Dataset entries
====================

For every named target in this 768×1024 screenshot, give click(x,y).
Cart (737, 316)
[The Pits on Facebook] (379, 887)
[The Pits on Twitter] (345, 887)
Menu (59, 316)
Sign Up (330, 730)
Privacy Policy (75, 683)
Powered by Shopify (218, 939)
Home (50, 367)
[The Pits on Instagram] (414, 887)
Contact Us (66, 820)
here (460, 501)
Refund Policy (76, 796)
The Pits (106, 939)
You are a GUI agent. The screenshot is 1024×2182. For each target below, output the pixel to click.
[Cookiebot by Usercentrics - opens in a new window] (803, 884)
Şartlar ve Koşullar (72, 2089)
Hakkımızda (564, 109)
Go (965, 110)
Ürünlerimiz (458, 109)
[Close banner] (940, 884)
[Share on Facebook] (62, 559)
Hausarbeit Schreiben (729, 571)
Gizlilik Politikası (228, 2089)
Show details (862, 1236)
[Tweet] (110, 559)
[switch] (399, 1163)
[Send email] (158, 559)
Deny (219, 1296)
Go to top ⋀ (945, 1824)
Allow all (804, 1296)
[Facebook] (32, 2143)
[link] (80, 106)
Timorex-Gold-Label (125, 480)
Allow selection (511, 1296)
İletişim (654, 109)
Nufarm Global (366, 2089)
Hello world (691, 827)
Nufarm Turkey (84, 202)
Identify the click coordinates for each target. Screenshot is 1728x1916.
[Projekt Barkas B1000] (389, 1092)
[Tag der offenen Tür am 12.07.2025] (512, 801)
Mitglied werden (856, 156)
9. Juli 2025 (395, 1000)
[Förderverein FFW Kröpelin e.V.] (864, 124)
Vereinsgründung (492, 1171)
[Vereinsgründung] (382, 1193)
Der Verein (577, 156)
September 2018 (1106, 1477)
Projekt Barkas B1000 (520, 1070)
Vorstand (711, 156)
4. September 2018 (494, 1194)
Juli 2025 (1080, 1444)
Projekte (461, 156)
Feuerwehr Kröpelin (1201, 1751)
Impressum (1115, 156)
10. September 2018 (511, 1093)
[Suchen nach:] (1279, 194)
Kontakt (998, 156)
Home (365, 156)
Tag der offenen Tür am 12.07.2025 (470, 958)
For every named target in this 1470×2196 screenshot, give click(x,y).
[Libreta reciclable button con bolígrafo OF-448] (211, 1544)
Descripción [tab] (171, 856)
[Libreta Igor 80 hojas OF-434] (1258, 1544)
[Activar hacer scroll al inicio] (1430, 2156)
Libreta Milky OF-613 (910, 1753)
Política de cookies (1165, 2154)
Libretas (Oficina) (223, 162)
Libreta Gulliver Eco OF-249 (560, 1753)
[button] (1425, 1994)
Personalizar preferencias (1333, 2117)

====================

Your reply should be a verbatim retyping of the lines from the one that holds "Política de cookies (1165, 2154)" through the last line of the entries.

Política de cookies (1165, 2154)
Libretas (Oficina) (223, 162)
Libreta Gulliver Eco OF-249 (560, 1753)
[button] (1425, 1994)
Personalizar preferencias (1333, 2117)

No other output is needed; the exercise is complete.